In our Circulating Cells program, we assume each cell has a uniform pressure. We know perfectly well, however, that the weight of the gas in the cell causes the pressure at the bottom to be greater than the pressure at the top. If p is the average pressure of the cell, m is the mass of the cell per square meter of its base area, and g is gravity, the pressure at the top will be p−mg/2 and at the bottom will be p+mg/2. Today we consider how our assumption of uniform pressure affects our calculation of cell enthalpy.
Our diagram shows a cell in three consecutive states. In state 1, the cell has height h and average pressure p. Its center of mass is at altitude h/2. In state 2, the cell has warmed up and expanded, but its center of mass remains at the same altitude. As the cell expanded, it pushed upwards with pressure p−mg/2 and downwards with pressure p+mg/2. The top and bottom surfaces each moved outwards a distance δh/2. The top surface does work work (p−mg/2)δh/2 and the bottom surface does work (p+mg/2)δh/2. The total work done by the gas as it expands is the sum of these two quantities, which comes out to be pδh. The mg terms cancel. Thus we get the same value for the total work done that we would obtain if we assumed a uniform pressure p pushing outwards for a total distance δh.

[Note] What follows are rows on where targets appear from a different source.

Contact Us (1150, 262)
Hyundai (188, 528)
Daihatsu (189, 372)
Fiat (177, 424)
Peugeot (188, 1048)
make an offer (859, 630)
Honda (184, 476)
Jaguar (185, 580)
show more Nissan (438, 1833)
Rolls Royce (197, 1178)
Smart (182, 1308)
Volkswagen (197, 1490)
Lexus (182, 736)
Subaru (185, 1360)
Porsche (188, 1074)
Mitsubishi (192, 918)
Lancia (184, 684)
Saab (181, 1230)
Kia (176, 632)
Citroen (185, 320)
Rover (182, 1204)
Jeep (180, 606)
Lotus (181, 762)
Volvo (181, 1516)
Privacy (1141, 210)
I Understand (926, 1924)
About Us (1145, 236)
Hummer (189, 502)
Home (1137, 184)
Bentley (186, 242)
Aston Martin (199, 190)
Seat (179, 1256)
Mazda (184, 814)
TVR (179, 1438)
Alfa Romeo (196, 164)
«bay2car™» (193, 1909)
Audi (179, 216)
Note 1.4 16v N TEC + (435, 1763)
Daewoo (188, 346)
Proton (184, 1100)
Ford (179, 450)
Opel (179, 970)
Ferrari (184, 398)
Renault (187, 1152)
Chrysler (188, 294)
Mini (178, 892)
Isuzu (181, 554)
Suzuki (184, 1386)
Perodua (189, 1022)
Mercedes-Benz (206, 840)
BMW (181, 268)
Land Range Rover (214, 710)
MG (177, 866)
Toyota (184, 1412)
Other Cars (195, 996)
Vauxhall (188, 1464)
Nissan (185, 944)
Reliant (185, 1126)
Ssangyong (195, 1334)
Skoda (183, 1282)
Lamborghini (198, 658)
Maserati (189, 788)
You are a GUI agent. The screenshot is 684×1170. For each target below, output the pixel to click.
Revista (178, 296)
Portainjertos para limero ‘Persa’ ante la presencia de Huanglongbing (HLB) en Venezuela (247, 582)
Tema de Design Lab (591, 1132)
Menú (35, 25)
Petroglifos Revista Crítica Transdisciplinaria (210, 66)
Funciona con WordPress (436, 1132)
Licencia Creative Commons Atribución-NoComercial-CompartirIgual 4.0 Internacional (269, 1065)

In state 3 we allow the cell to rise up, so that its bottom surface is once again sitting on the ground at altitude zero. The altitude of its center of mass is now (h+δh)/2. As the cell moved up, its height remained constant. Its top surface pushed upwards with force p−mg/2 over a distance δh/2. Meanwhile, something pushed upwards upon its bottom surface with force p+mg/2, and did so over the same distance. The top surface does work (p−mg/2)δh, but the bottom surface absorbs work (p+mg/2)δh. The net work done is upon the cell is mgδh. This time, the terms in p cancel and we are left with a term in mg. If we were to assume the pressure in the cell was uniform, we would not arrive at this same result. We would instead conclude that no net work was done upon the surfaces of the cell to raise them up.
We recall that the enthalpy of a cell is the work required to replace it with an identical cell from a reservoir. Because of the pressure difference across a cell, we see that the work we must do to raise a cell to altitude z is mgz, so we our calculation of enthalpy must include not only the pressure energy of the cell and its internal heat energy, but also a term mgz. This term has a name: it is the gravitational potential energy, which we add to the internal and pressure energy of a stationary cell to obtain its enthalpy per kilogram, H.
H = CvT + RT + gz = CpT + gz
The gas above our cell rises a total distance of δh, which requires work pδh per square meter of base area. We could say that the gravitational potential of the gas above our cell has increased by pδh, and we would be correct, but this increase is already accounted for in our enthalpy equation. The increase in our cell's pressure energy is RδT, where δT is the amount by which we warmed the cell to make it taller. For an ideal gas, RδT = pδh. Thus the increase in the pressure energy of our cell is one and the same as the increase in the gravitational potential energy of the gas pressing down upon it from above.
The gravitational potential term in our enthalpy equation represents the effect of the pressure drop across a cell as we change its altitude. By including the gravitational potential term, we can continue our enthalpy calculations with the assumption that the cell pressure is uniform. But an increase in gravitational potential is not accompanied by any change in the appearance or state of our cell. Gravitational potential is a useful and elegant concept, but it has no physical existence of its own.